▶ About this exercise
Starting at the line below holding "Screen dimensions: 388x306" and stopping at the line holding "The height and width of the screenshot is (545, 307).", print every line exactly, both ends included, and leave the rest out.

Exercise inputs START

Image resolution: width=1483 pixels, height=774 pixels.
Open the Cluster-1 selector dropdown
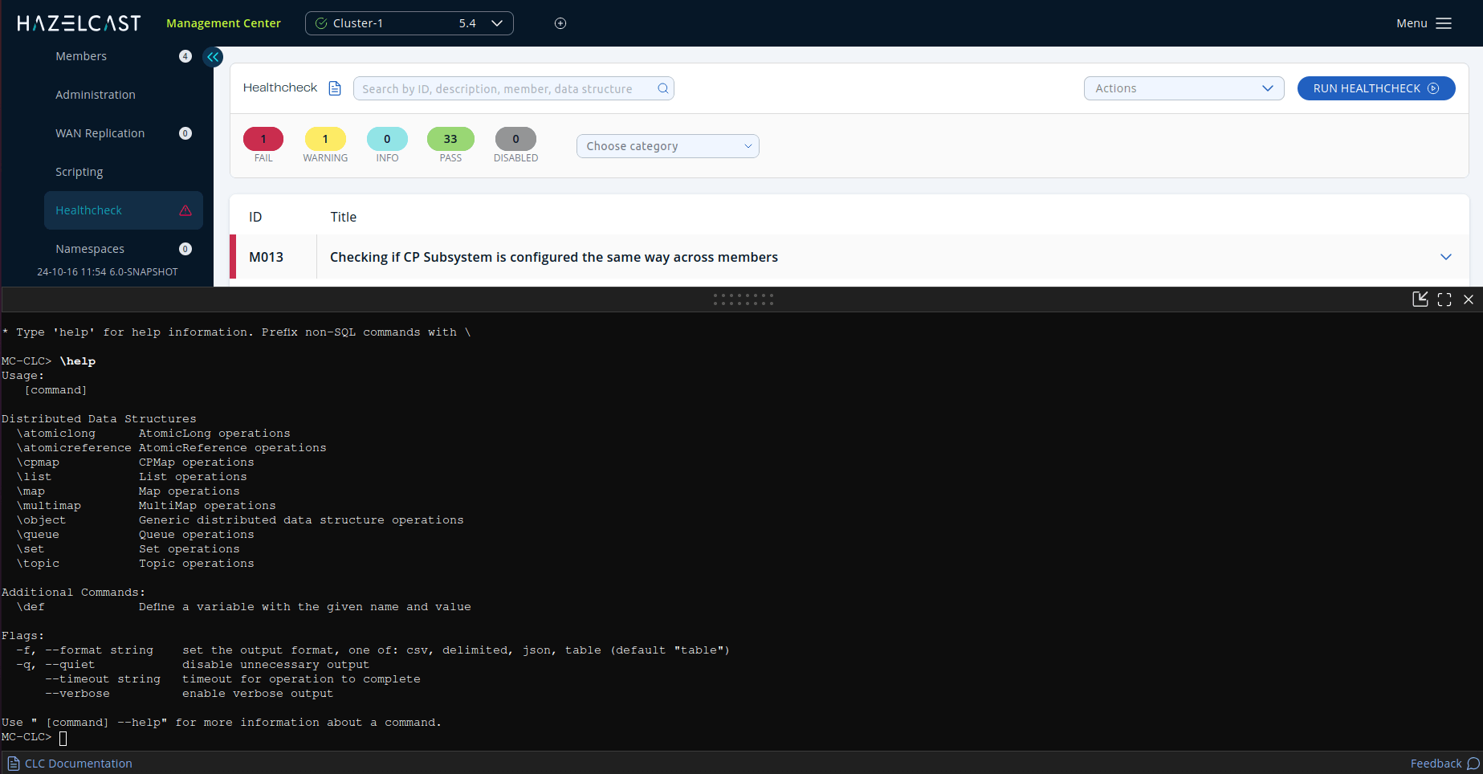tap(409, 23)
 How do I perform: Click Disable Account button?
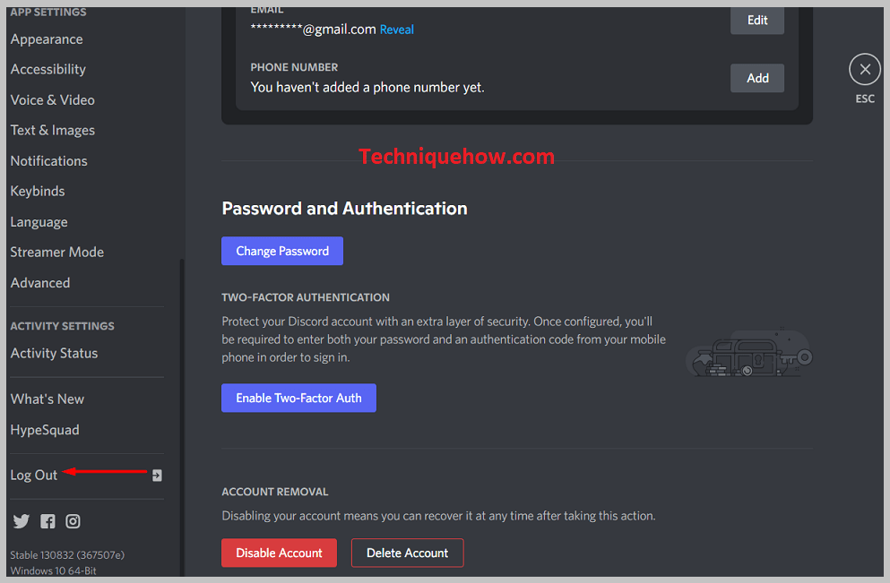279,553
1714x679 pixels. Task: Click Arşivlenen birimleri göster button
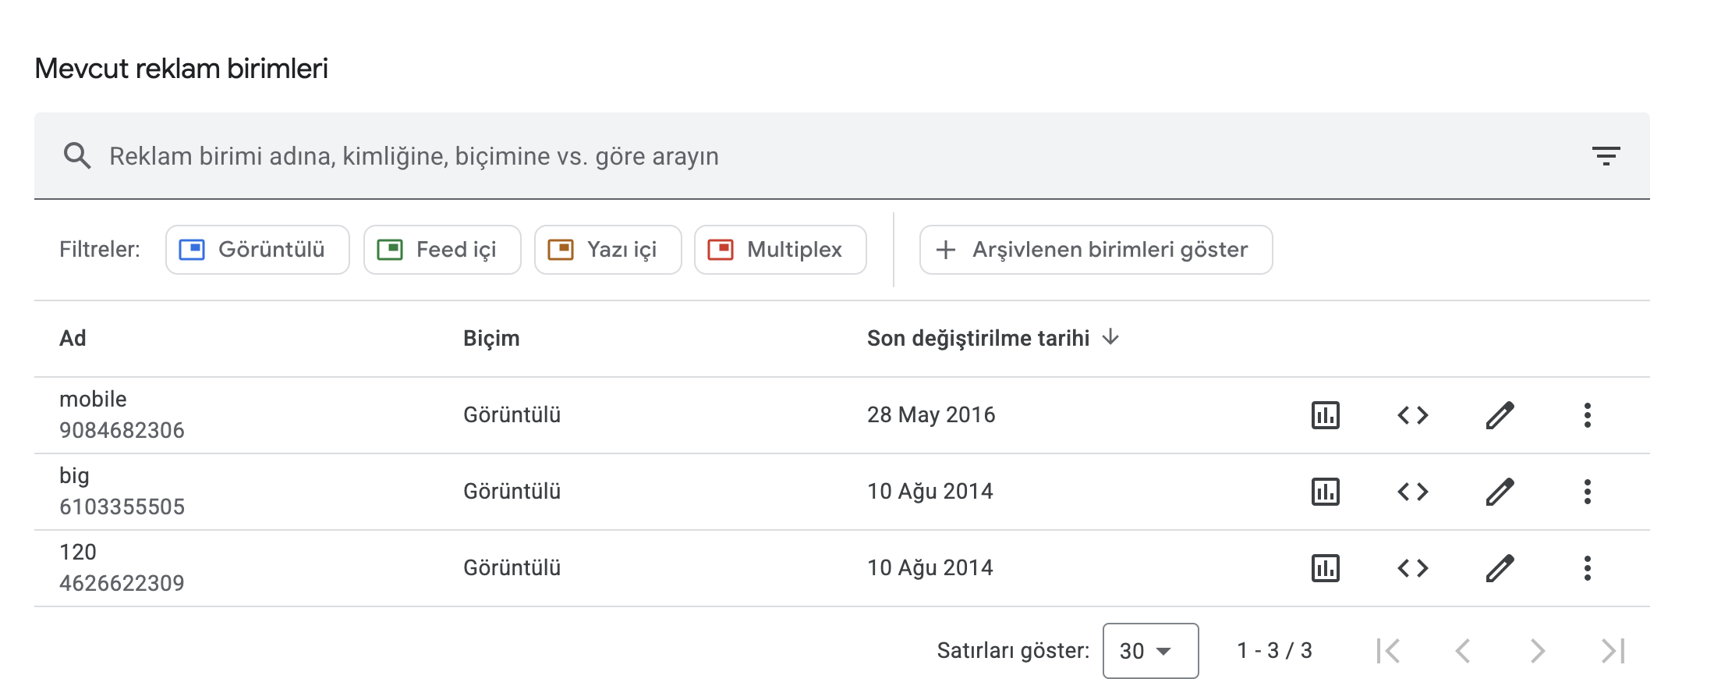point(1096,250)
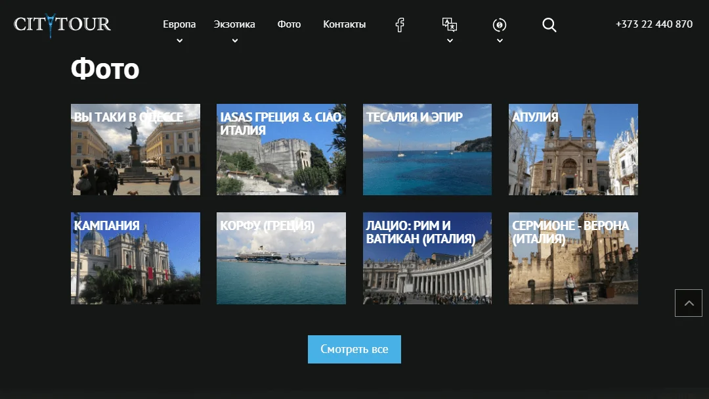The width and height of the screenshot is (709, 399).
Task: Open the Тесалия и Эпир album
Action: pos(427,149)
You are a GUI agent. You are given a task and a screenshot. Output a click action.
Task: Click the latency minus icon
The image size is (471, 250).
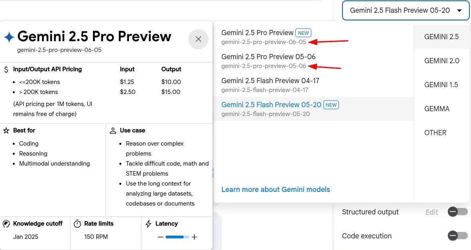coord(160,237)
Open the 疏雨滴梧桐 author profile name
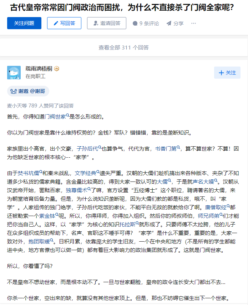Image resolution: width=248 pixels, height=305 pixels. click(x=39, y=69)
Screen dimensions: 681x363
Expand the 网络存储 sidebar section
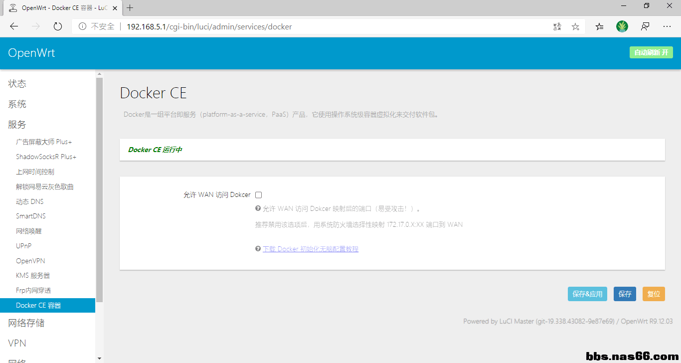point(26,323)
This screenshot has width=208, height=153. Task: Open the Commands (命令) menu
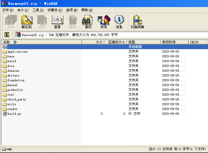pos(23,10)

Exercise inputs END
Exercise inputs START

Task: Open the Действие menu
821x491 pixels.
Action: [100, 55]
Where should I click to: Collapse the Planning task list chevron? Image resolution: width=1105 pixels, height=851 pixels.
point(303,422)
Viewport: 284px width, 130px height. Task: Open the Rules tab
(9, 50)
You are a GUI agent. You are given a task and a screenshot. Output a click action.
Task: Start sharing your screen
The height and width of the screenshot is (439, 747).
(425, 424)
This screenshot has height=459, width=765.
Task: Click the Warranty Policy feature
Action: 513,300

Exercise inputs END
Exercise inputs START

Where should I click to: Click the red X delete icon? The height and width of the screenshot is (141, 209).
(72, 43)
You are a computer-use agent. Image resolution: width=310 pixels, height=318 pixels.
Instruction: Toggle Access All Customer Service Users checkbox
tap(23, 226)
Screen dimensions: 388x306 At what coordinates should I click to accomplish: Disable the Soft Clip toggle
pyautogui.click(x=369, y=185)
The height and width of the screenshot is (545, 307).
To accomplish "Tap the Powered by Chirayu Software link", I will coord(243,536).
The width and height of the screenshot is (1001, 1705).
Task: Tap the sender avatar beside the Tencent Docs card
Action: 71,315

Exercise inputs END

▶ Your response
Screen dimensions: 388x306 At what coordinates should I click to accomplish: Disable the Soft Clip toggle
pyautogui.click(x=369, y=185)
The height and width of the screenshot is (545, 307).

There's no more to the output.